+++ DATA FOR REVIEW

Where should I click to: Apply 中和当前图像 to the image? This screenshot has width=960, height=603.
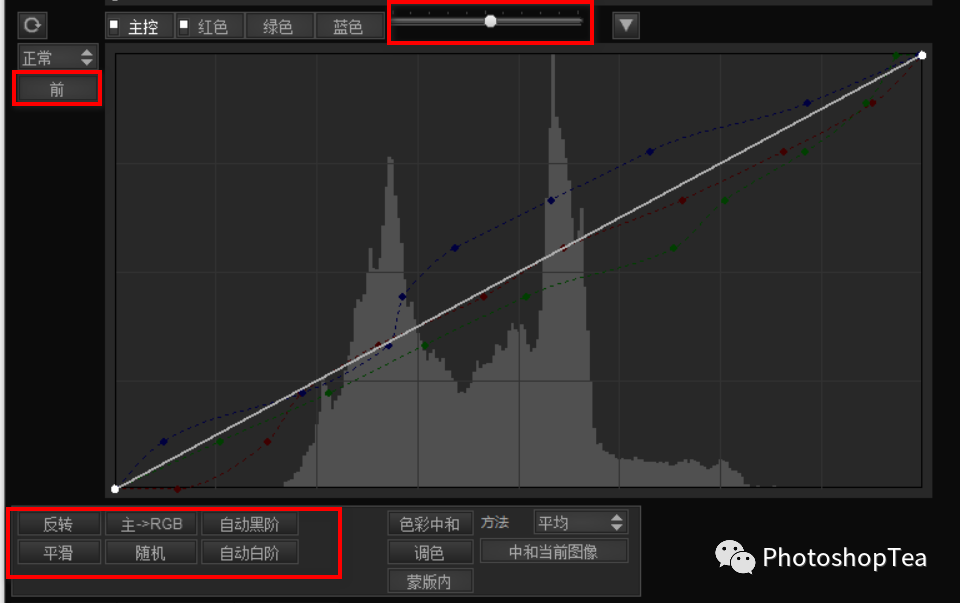(555, 550)
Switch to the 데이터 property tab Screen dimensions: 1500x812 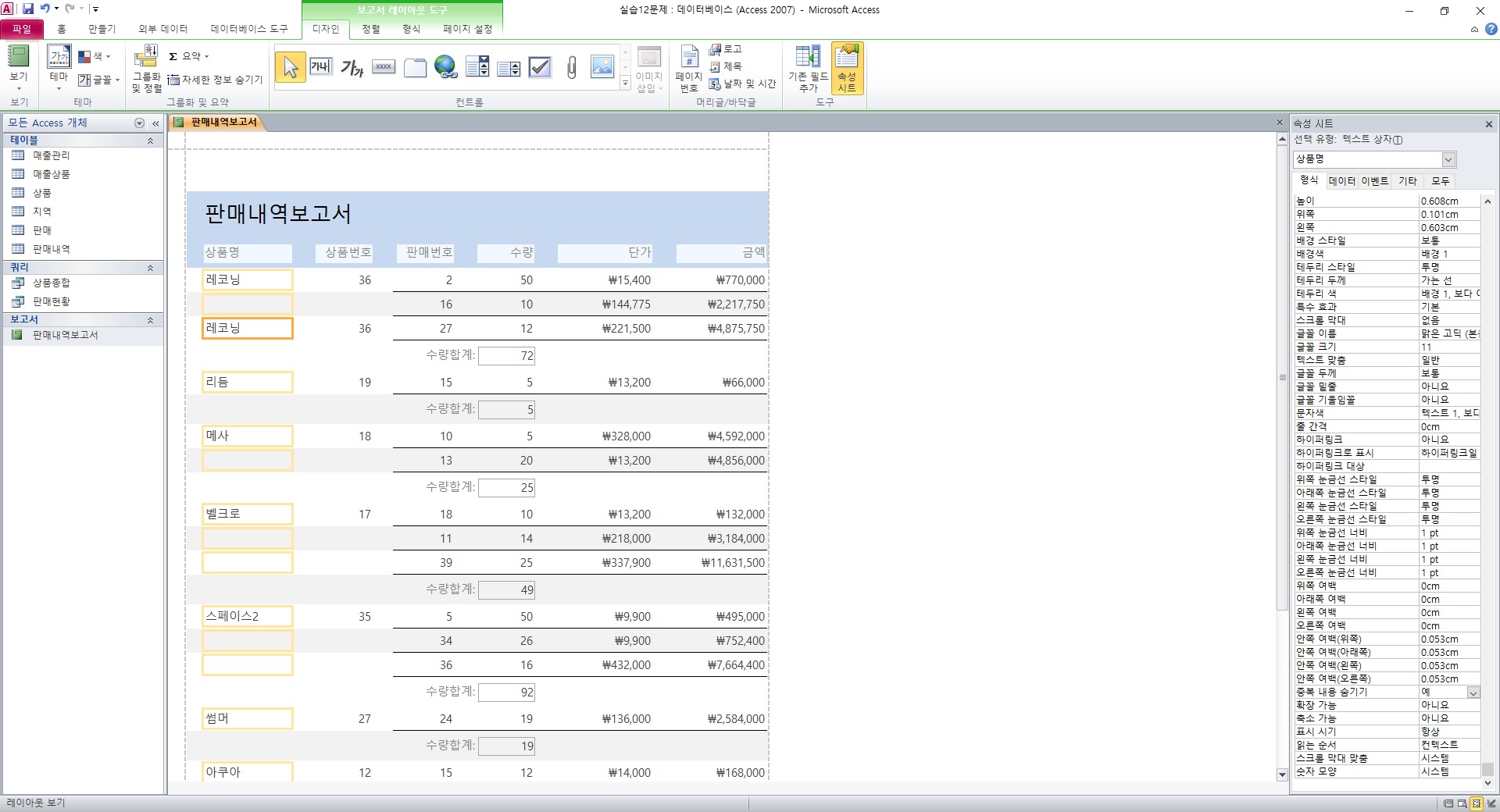coord(1341,181)
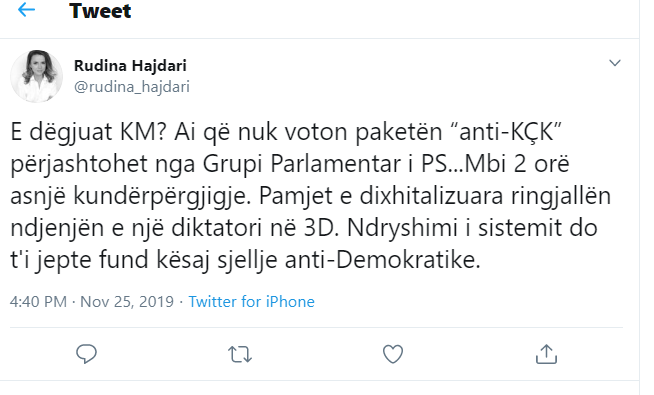Open Rudina Hajdari's profile picture
The height and width of the screenshot is (395, 654).
pyautogui.click(x=37, y=76)
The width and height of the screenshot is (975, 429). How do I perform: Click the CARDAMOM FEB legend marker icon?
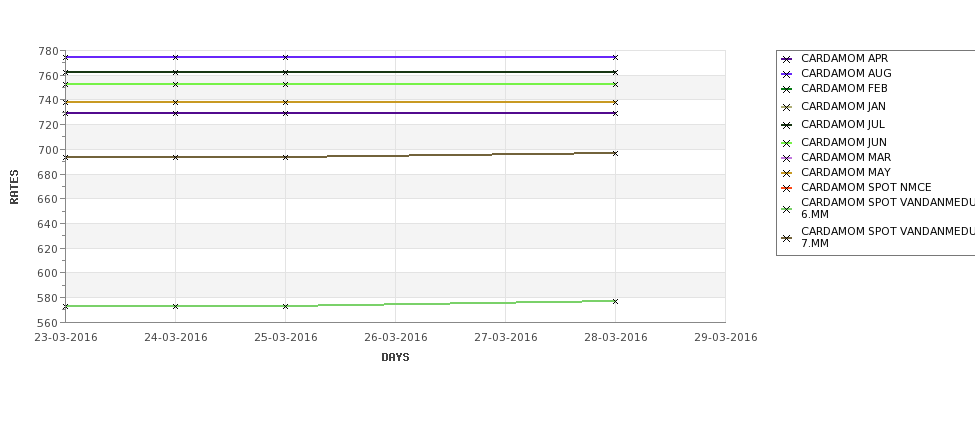click(786, 89)
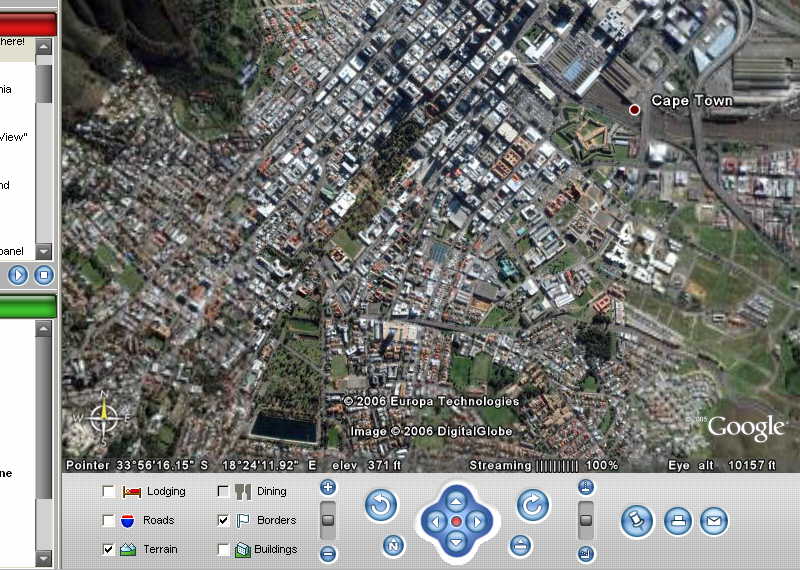This screenshot has height=570, width=800.
Task: Click the zoom out minus button
Action: [328, 553]
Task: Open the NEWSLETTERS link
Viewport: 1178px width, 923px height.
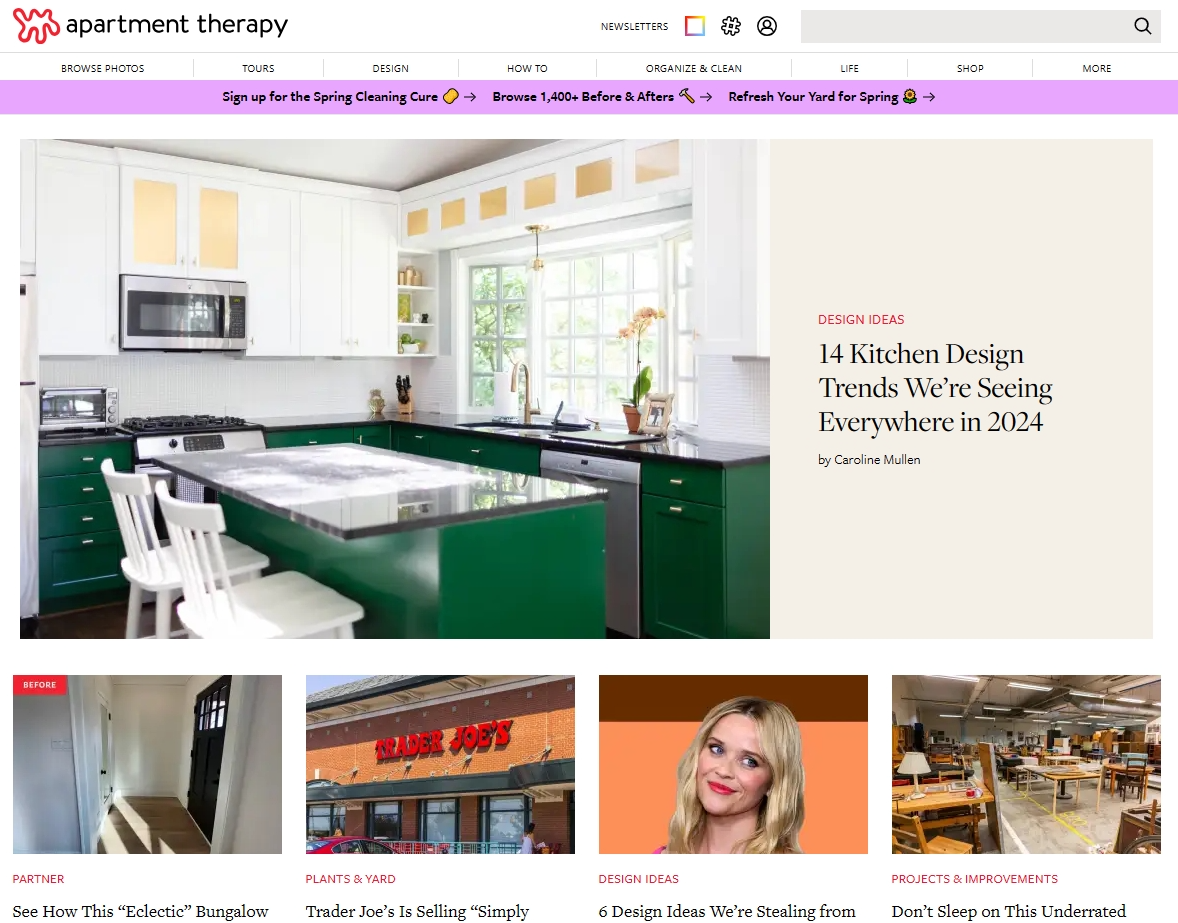Action: coord(634,27)
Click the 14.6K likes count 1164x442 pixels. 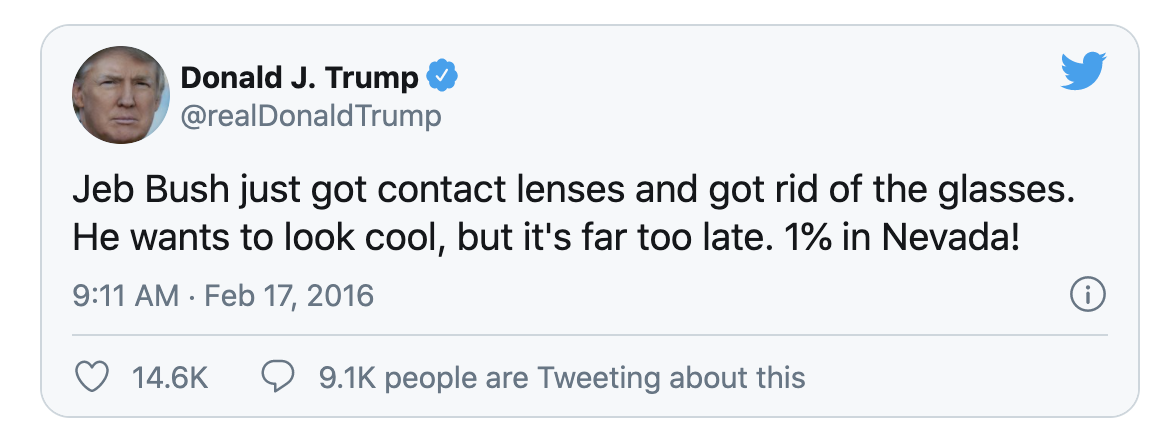(170, 378)
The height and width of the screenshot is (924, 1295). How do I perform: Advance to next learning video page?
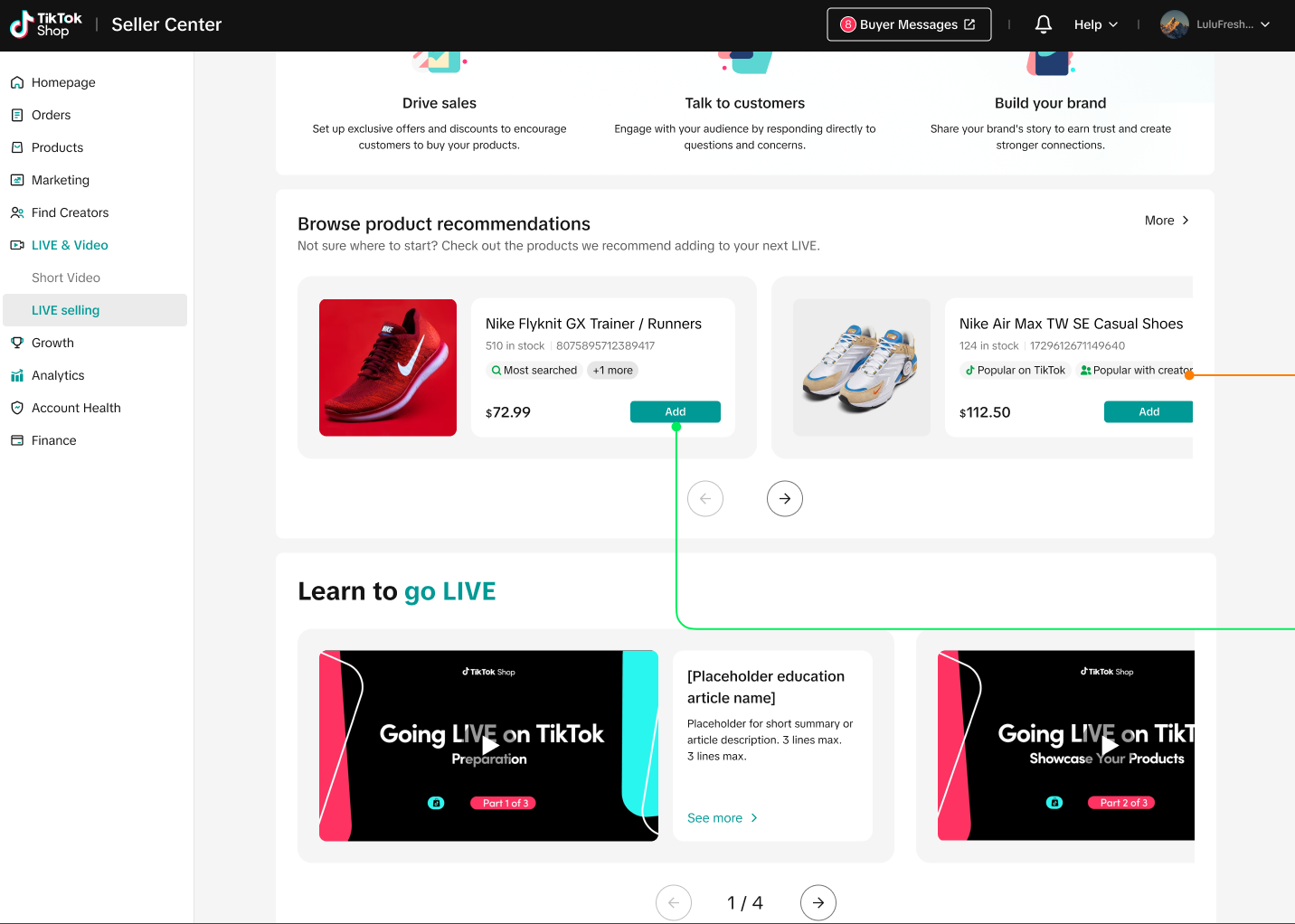coord(818,902)
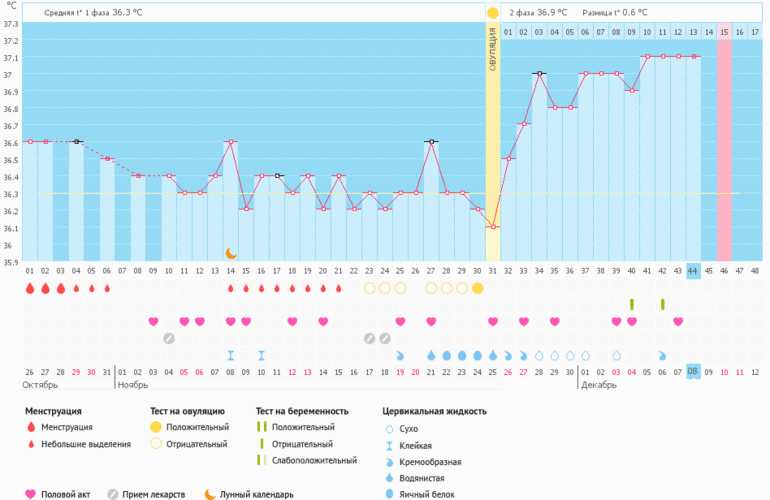The width and height of the screenshot is (770, 500).
Task: Click the yellow circle icon above the ovulation column
Action: coord(492,13)
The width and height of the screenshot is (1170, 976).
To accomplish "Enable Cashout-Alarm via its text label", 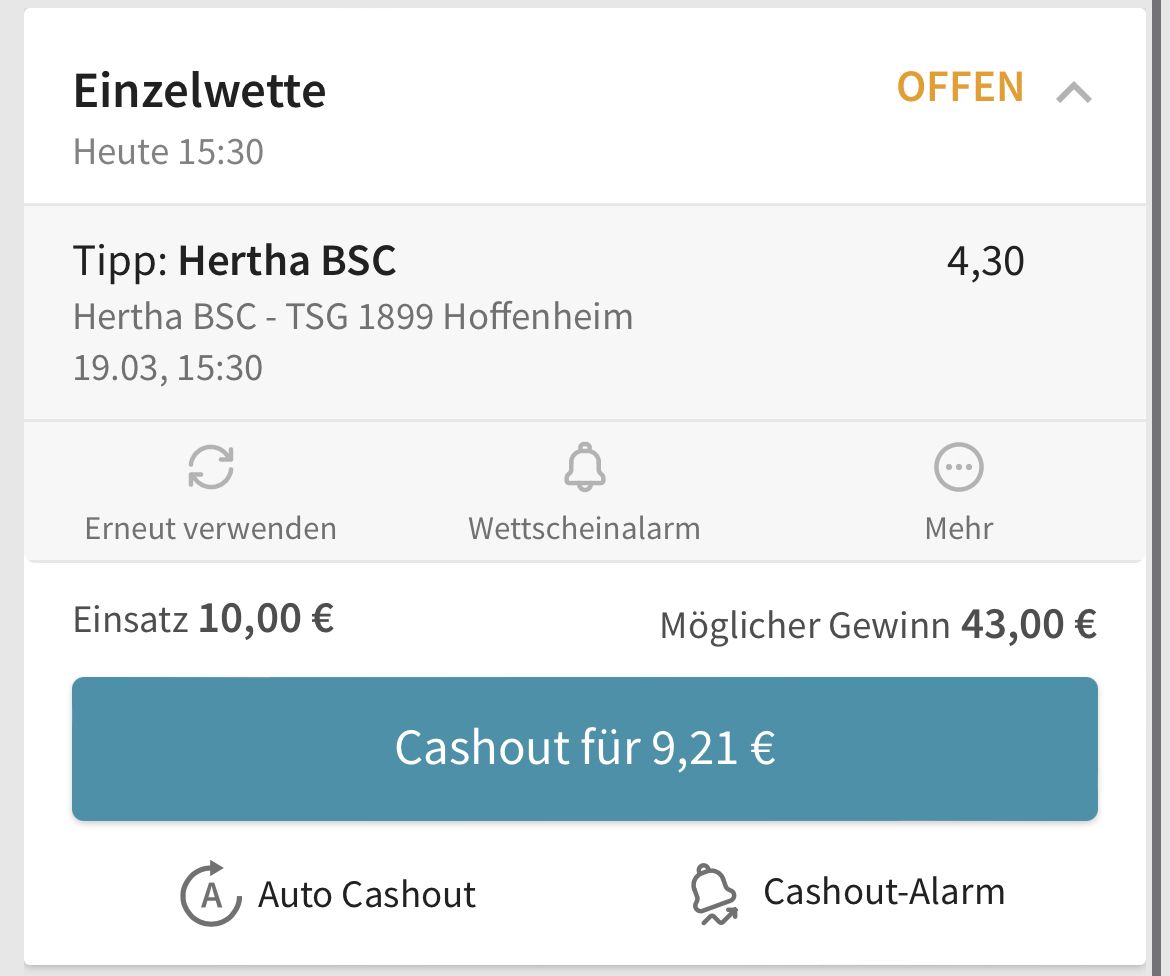I will coord(884,892).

++++++

YOUR TASK: Output should consist of the lines above from the one with "The width and height of the screenshot is (975, 429)." down to the one with "Task: Open the NEWSLETTERS link", exact and without pictures.

COMPLETED EXERCISE:
The width and height of the screenshot is (975, 429). How do I perform: Click the CARDAMOM FEB legend marker icon?
click(786, 89)
This screenshot has height=570, width=800.
Task: Click the zoom out minus button
Action: [328, 553]
Task: Open the NEWSLETTERS link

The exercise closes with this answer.